A velocista Arialis Gandulla, que no sábado venceu os 60 metros do Meeting Moniz Pereira, na nave do Centro de Alto Rendimento do Jamor, tornou-se o sétimo atleta português com mínimos feitos para os Europeus de pista coberta.

Atleta do Benfica, é treinada por Ana Oliveira e iniciou a época em excelente nível, vencendo os 60 metros no sábado, com a marca de 7,23 segundos, recorde pessoal e um dos melhores registos europeus do ano - reparte a liderança, com a russa Kristina Makarenko.

Com este tempo, a atleta ‘encarnada’ assegura a qualificação direta para o Campeonato da Europa indoor, a realizar-se entre os dias 02 e 05 de março, em Istambul.

A atleta tem no seu palmarés duas medalhas de ouro nos Campeonatos Pan-americanos de juniores, em 2013, na Colômbia, nos 100 e 200 metros, uma medalha de bronze nos Jogos da América Central e do Caribe, em 2014, no México, na estafeta de 4x100 metros, e a prata nos Jogos da América Central e do Caribe para sub-23, em 2016, em São Salvador.

Arialis Gandulla junta-se na lista de apuradas portuguesa nos 60 metros a Lorene Bazolo, que correu em 7,17 segundos no ano passado.

Pedro Pichardo, Auriol Dongmo e Patrícia Mamona, que já têm marcas, deverão ser de novo as figuras de proa da delegação lusa para a Turquia, que incluirá, entre outros atletas com marca e aqueles que acederem pela posição no ‘ranking’, uma dúzia de outros nomes.

Os critérios da Federação Portuguesa de Atletismo replicam em boa parte as regras internacionais, da European Athletics, nomeadamente quanto aos mínimos de apuramento direto e os prazos para os obter.

A aposta da associação europeia de atletismo, a exemplo do que faz a World Athletics, passa por muito poucos inscritos, sobretudo para os concursos, e mesmo para uma final direta nos 4x400 metros.

Nesse contexto, a regra é completar-se o restrito número de atletas que superaram as difíceis marcas de 'mínimo' com os restantes melhores atletas do ‘ranking’, que será dinâmico nos próximos três meses, para 'fechar' em 19 de fevereiro.

Pelos números de hoje, Portugal teria sete atletas com marca feita, e mais oito dentro da margem do ‘ranking’.

Já qualificados por marca estão Pichardo, Dongmo, Mamona, Bazolo, Gandulla, Jessica Inchude e Carlos Nascimento.

A FPA fixa ainda o 'dever' de fazer marcas de referência nesta época de inverno - exceto para os medalhados do Mundial 'indoor' de 2022 e para os ‘top 8’ dos Mundiais de Eugene.
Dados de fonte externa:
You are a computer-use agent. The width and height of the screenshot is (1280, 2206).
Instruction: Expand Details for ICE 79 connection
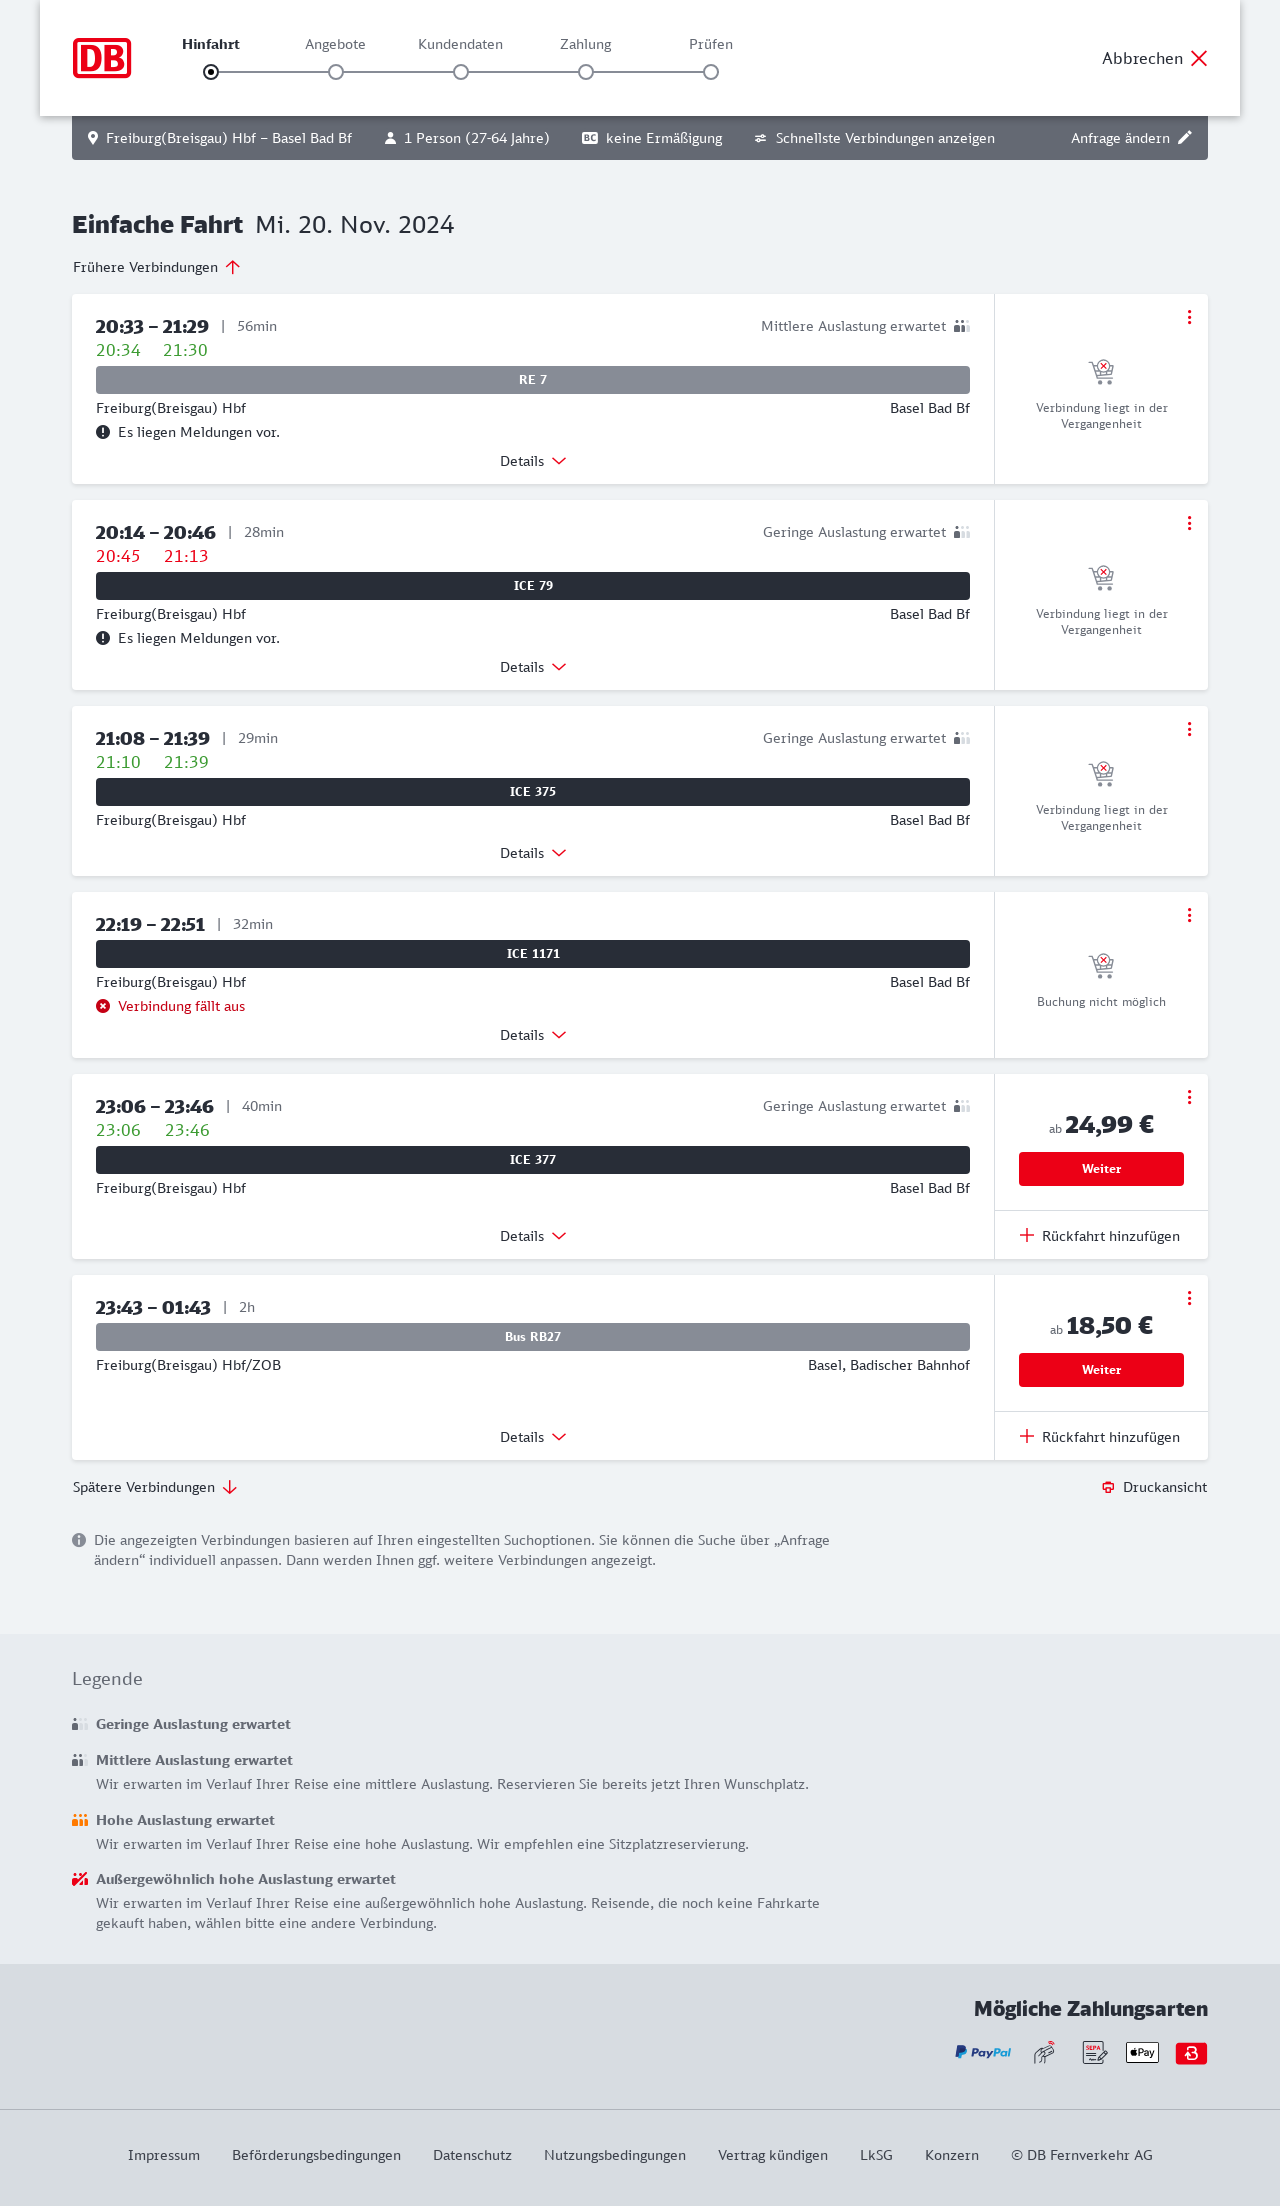pos(533,667)
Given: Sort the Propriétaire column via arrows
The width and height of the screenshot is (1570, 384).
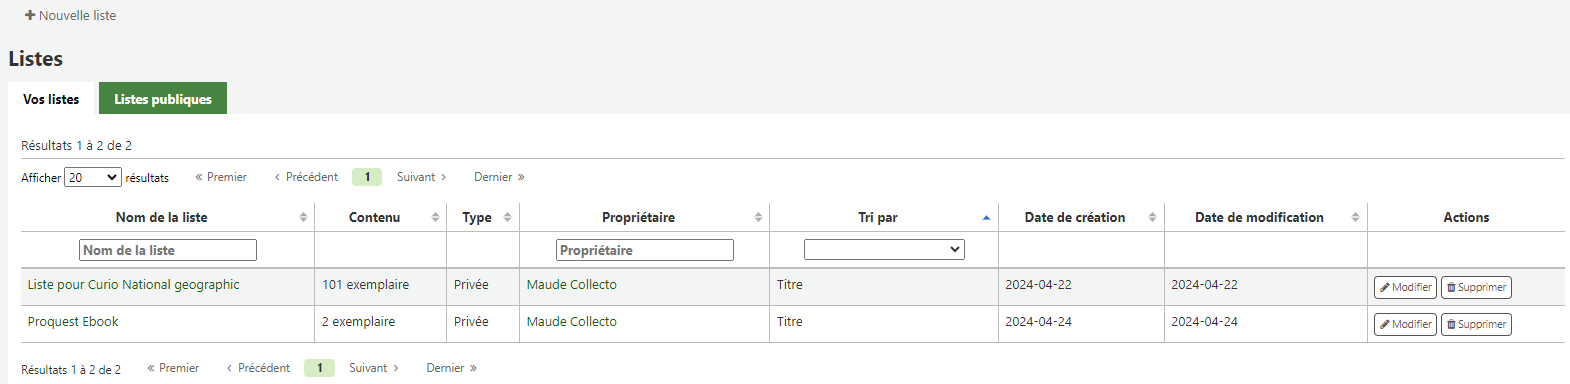Looking at the screenshot, I should [758, 217].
No entanto, esclarece desde já que essas marcas "não são obrigatórias", mas apenas "um fator fundamental para a decisão final do Diretor Técnico Nacional".

Para 2022, também havia um quadro de marcas de referência, que depois foram 'deixadas cair', aquando de uma atualização de critérios de seleção, a meio da época, o que permitiu alargar a delegação para Eugene2022.

A exemplo do que exige para quem competiu nos Europeus de corta-mato, a FPA pede aos atletas o certificado I Run Clean, do Programa de Educação Antidopagem da Associação Europeia de Atletismo, bem como que participem nos Campeonatos de Portugal de pista coberta.

Nos Mundiais 'indoor' de Belgrado, estiveram 12 atletas, com Dongmo a ser campeã, Pichardo vice-campeão e Mamona sexta.

Na última edição de um Europeu de pista coberta, em Torun em 2021, competiram 16 portugueses, com ouro para Pichardo, Dongmo e Mamona. Francisco Belo foi quarto e Carlos Nascimento quinto, na que foi a melhor participação lusa de sempre.